In today’s Old Testament lesson we heard the admittedly strange-sounding account of a dream in which God carries the prophet Ezekiel to a valley filled with dry bones. God asks Ezekiel: “Son of man, can these bones live?” The answer under any normal circumstance would be “no.” But Ezekiel responded: “O Lord God, you know.” And then God displayed His power over death by bringing those dry bones back to life.
When Jesus called Lazarus out of the tomb, Jesus Christ – true God and true man – displayed His power over death by restoring life to a man who had been dead for four days – whose body had already begun the process of decay that would lead to nothing more than another pile of dry bones.
Not long after that day, another day would come when another man would die and be placed in a tomb. By our understanding of death, his brutalized, beaten, crucified body should have immediately begun to decay. But on the third day his glorified body burst from the tomb, giving proof to His statement to Martha, when He said: “I am the resurrection and the life. Whoever believes in me, though he die, yet shall he live, and everyone who lives and believes in me shall never die.”
During Lent we often hear the words of Isaiah 53, where the prophet reminds us that Jesus was “wounded for our transgressions; he was crushed for our iniquities; upon him was the chastisement that brought us peace, and with his stripes we are healed.” We must understand that this healing includes much, much more than forgiveness alone. It also includes resurrected life to celebrate now in our mortal lives and hereafter for eternity in our resurrected bodies. Jesus truly is the resurrection and the life.
This undeniably dramatic event of Jesus conquering death for Lazarus by giving him life foreshadows not only the death and resurrection of Jesus, but also foreshadows the work that He has done and is doing still in each and every one of us. In Holy Baptism, Jesus calls us from the tomb of our sins to raise us to a new life of faith. In Absolution, Jesus frees us from the death grip of sin and Satan that so desperately threatens to drag us to the eternal grave of hell and suffering. In the Lord’s Supper, he graciously and lovingly gives us His own body and blood for the forgiveness of sins. Jesus gives – to us. He truly is the resurrection and the life.
When the pagan worshippers of Madagascar remove the bones of family members from their tombs for famadihana, those bones are still rotting and still decaying and still very much dead. At some unknown point in the future they, too, will be resurrected. But their resurrection, instead of a time for joy and partying, will truly be for an eternity of wailing and gnashing of teeth. Their bodies will join their souls that are already suffering in hell. And that is unfortunately true of so many people. People we know. Perhaps our friends. Perhaps even our own family members. People who do not have faith in Jesus Christ, who truly is our resurrection and our life.
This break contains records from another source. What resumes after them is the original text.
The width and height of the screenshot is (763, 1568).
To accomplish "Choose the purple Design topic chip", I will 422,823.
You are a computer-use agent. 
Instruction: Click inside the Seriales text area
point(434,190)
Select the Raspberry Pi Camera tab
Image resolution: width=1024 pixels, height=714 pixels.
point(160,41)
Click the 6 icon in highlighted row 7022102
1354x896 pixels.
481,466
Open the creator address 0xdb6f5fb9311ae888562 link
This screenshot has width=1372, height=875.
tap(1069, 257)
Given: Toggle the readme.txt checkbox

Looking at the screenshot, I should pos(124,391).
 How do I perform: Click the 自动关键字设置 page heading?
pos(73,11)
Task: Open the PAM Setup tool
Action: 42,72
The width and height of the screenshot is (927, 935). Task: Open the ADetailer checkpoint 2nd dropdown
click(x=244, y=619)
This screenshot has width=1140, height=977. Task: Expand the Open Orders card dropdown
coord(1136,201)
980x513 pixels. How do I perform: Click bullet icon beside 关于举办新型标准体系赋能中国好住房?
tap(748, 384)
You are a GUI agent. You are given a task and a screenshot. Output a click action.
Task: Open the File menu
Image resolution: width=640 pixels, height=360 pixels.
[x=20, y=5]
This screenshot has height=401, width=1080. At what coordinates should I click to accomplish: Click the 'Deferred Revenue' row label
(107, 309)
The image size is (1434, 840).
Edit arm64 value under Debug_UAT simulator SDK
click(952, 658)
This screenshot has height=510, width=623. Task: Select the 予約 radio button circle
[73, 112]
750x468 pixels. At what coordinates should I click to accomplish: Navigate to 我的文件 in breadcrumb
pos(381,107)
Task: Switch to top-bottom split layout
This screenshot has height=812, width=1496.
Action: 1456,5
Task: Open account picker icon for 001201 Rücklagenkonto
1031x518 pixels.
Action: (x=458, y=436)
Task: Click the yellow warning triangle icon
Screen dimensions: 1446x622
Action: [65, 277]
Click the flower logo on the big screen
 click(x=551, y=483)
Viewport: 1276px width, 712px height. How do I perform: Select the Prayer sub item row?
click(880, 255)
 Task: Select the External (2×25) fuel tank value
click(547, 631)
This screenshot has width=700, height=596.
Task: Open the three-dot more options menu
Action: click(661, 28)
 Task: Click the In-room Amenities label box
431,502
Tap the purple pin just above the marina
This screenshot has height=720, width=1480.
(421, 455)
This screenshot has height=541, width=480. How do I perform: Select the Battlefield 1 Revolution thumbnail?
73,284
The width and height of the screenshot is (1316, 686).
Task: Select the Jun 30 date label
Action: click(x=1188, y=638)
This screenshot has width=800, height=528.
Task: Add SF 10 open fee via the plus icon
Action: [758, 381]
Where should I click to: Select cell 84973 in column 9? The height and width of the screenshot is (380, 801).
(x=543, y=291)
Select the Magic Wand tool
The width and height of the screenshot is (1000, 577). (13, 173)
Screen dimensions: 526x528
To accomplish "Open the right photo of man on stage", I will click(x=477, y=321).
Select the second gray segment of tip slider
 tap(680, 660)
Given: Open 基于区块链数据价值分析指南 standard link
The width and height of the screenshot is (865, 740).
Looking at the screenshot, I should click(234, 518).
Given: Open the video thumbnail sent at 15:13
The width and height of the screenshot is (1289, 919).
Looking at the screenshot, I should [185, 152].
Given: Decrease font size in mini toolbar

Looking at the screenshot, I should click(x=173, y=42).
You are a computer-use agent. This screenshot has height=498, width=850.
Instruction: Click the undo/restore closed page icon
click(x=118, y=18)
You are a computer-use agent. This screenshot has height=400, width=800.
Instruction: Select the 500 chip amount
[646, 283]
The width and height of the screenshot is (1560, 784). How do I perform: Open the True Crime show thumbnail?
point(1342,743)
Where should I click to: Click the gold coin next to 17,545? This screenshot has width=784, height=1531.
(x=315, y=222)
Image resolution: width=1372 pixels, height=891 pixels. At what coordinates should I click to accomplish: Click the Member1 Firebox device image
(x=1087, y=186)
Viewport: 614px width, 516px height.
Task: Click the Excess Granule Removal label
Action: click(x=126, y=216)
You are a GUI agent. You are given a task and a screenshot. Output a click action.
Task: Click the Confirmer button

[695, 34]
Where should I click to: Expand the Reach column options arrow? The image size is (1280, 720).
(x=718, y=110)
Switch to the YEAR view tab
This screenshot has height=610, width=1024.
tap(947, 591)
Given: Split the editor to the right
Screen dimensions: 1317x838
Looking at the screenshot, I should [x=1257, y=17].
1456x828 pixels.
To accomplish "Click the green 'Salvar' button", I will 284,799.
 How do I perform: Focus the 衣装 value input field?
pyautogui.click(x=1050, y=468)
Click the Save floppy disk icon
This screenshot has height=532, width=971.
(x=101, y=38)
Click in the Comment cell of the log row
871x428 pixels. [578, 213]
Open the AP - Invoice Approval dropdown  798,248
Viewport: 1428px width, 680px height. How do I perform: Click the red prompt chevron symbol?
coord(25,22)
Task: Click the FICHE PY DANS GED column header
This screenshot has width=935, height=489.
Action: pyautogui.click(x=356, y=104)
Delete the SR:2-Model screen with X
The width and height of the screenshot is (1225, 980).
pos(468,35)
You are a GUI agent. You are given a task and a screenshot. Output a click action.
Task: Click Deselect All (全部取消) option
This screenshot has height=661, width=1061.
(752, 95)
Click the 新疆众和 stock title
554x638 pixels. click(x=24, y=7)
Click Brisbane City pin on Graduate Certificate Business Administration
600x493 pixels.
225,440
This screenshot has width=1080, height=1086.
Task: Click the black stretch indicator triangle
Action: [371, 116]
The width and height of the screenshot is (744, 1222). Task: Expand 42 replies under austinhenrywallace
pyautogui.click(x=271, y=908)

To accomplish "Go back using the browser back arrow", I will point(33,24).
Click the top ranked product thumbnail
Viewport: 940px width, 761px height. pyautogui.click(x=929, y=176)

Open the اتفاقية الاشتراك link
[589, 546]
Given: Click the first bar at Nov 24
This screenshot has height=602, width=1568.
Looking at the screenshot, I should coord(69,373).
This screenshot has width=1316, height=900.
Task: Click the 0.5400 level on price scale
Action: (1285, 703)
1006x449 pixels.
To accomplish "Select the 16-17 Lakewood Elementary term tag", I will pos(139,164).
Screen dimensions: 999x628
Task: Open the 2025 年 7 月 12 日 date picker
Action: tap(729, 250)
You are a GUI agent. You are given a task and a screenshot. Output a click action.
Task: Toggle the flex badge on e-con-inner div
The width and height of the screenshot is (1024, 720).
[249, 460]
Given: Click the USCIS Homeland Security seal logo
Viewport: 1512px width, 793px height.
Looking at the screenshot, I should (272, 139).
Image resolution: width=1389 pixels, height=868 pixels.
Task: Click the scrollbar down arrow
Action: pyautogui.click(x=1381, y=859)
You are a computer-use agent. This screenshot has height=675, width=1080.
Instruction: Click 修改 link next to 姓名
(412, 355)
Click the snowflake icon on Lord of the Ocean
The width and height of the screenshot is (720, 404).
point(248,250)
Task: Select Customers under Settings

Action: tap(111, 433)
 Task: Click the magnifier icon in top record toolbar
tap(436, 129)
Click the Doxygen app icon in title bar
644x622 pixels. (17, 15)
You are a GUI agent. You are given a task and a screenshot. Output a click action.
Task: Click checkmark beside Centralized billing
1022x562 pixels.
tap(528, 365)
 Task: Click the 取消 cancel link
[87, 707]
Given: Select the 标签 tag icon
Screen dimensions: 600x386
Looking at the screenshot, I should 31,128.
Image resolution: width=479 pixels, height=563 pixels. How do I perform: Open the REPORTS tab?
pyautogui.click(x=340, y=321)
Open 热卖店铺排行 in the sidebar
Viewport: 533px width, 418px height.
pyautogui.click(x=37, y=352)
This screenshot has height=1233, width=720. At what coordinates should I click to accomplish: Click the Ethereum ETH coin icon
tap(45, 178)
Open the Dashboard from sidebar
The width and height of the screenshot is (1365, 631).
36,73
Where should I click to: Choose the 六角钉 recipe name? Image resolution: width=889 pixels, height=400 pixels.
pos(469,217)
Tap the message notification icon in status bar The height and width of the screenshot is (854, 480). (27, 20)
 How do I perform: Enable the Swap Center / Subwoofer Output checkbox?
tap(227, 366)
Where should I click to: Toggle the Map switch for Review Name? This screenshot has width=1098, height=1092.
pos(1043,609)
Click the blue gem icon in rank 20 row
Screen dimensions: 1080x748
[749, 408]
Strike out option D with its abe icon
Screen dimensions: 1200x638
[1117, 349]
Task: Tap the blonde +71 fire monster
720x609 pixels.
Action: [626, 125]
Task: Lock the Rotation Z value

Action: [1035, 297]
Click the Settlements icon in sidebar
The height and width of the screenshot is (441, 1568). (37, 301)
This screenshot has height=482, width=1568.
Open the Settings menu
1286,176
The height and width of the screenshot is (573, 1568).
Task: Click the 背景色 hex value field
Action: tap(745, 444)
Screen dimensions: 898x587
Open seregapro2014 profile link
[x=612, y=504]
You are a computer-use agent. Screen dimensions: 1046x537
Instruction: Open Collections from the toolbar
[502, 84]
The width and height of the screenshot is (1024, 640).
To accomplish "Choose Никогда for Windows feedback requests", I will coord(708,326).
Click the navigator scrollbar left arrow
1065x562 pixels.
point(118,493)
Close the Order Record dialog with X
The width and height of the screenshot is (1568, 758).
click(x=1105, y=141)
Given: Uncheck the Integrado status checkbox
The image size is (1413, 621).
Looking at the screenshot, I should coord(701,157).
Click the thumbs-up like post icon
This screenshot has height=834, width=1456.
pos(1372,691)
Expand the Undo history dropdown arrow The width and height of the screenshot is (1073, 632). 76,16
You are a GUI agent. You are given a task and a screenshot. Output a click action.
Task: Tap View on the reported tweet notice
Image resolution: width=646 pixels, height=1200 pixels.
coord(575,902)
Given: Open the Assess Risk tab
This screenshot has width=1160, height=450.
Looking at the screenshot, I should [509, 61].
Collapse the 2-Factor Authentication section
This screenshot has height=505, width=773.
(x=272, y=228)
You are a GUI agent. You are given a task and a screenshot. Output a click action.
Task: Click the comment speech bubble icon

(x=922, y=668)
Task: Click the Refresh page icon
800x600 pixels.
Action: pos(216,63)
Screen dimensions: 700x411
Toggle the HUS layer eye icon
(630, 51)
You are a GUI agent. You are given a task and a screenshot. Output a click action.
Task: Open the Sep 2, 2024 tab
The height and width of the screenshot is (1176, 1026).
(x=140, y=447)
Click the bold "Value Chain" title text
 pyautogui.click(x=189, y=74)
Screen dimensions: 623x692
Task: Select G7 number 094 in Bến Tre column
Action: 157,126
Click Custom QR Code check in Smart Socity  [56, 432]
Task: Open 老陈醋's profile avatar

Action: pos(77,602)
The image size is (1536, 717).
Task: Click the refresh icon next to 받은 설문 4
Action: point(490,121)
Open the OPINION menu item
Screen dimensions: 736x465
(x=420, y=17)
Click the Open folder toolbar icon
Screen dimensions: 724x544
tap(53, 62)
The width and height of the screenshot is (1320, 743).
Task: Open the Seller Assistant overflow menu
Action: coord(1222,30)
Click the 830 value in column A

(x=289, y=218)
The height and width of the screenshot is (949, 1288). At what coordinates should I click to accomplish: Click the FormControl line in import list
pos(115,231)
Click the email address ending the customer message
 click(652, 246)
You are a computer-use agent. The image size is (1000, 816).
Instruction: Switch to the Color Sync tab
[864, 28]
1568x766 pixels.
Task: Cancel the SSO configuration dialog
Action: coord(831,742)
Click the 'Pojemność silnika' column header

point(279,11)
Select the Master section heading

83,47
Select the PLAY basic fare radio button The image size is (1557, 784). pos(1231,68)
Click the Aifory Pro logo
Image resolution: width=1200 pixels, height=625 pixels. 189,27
Scripture never mentions Lazarus again after these verses of John’s Gospel, so we can only speculate what happened after his resurrection. We don’t know how long he lived or what he did, but it is certain that at some future time Lazarus died a second time. The body of Lazarus was placed in a tomb for a second time. And there his bones remain – or the dust of those bones remains – until this day.
But they won’t remain there forever. At the second coming of Christ on judgment day, Lazarus will burst from his tomb and will be resurrected for a second time, just as all who have died in Christ will burst from their tombs and be resurrected. But this resurrection will be different. Lazarus and all believers will wear glorified, perfect, immortal bodies that can never again grow old or grow sick or die. The graveyard that has been our home will be replaced with a new, heavenly home where sickness and suffering and death can never attack us again. Heaven truly is more wonderful than we can ever possibly imagine. Because there we will again be with our loved ones who have died in Christ. And we will be with our Savior who died – and lives – for us.